8/24/2020, 10:45 p.m.
thetimesweekly.com Illinois Attorney General Kwame Raoul as part of a coalition of eight attorneys general, filed a lawsuit challenging the ...

thetimesweekly.com

Illinois Attorney General Kwame Raoul as part of a coalition of eight attorneys general, filed a lawsuit challenging the Federal Deposit Insurance Corporation’s (FDIC) final rule that exempts buyers of high-interest loans from state interest-rate caps. These caps play a critical role in regulating payday loans and other high-cost lending.

Under existing federal law, federally-insured, state-chartered banks are exempt from state interest-rate caps. The FDIC’s final rule extends these exemptions to any

non-bank lender that buys loans originated by an exempt bank. The final rule allows predatory lenders that would otherwise be subject to interest-rate caps to charge consumers interest that far exceeds the rates permissible under the law. Additionally, the final rule worsens the problem of “rent-a-bank” schemes, in which predatory lenders partner with banks that act as the lender in name only, allowing predatory lenders to evade state interest-rate caps.

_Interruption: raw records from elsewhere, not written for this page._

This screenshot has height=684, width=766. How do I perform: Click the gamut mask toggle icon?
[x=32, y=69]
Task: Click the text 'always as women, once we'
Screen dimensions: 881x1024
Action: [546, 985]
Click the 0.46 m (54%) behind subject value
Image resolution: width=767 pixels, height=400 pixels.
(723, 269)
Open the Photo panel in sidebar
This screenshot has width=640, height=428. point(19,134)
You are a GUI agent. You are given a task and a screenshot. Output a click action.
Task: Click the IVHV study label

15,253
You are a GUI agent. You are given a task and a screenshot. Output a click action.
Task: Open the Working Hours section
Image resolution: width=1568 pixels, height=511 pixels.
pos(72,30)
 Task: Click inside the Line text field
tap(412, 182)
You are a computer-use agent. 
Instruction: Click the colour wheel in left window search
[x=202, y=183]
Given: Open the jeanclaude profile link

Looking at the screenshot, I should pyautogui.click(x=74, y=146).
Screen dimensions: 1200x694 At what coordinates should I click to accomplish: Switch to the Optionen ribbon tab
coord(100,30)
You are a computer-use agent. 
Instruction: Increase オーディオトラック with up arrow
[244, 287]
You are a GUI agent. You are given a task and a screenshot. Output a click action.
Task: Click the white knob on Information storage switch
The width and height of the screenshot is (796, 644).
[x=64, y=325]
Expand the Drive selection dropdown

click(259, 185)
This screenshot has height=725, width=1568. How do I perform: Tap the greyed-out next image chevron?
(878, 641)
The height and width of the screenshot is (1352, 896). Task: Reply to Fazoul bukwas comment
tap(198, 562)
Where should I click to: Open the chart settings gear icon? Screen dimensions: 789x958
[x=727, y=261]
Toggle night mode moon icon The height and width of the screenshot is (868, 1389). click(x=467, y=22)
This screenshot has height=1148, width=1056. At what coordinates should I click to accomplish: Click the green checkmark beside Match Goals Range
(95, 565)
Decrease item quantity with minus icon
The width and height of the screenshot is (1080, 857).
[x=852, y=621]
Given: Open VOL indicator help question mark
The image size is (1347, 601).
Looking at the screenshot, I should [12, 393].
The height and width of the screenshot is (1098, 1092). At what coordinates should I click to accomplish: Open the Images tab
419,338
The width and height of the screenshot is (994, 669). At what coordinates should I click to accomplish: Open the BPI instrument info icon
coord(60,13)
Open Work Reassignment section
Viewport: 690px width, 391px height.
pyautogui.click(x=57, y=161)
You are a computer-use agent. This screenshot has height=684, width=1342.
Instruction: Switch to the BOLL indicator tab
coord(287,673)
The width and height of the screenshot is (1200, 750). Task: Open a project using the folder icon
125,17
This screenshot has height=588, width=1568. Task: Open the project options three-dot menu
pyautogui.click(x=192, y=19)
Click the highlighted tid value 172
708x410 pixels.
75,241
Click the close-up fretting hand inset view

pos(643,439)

“Predatory lenders should not be allowed to avoid laws that protect the most vulnerable consumers,” Raoul said. “The FDIC’s rule allows predatory lenders to sidestep state law and makes it easier for these lenders to prey upon Illinois residents. I will fight to protect Illinois residents from predatory lenders, which disproportionally target low-income and minority residents.”

States long have played a critical role in protecting their residents from high-cost loans. While federal law provides a carve-out from state interest-rate caps for federally-regulated banks, state law continues to protect residents from predatory lending by non-banks such as payday, auto title and installment lenders. The FDIC’s final rule extends the Federal Deposit Insurance Act exemption for federally-insured, state-chartered banks to non-bank debt buyers, a dramatic expansion that facilitates lenders’ deliberate efforts to evade state laws that are designed to protect residents from predatory lending.

In the lawsuit, Raoul and the coalition argue that the FDIC’s final rule conflicts with the Federal Deposit Insurance Act, exceeds the FDIC’s statutory authority and violates the Administrative Procedure Act. Additionally, the lawsuit asserts that the FDIC failed to consider and address the negative effect that its final rule has on consumer financial protections by facilitating predatory “rent-a-bank” schemes.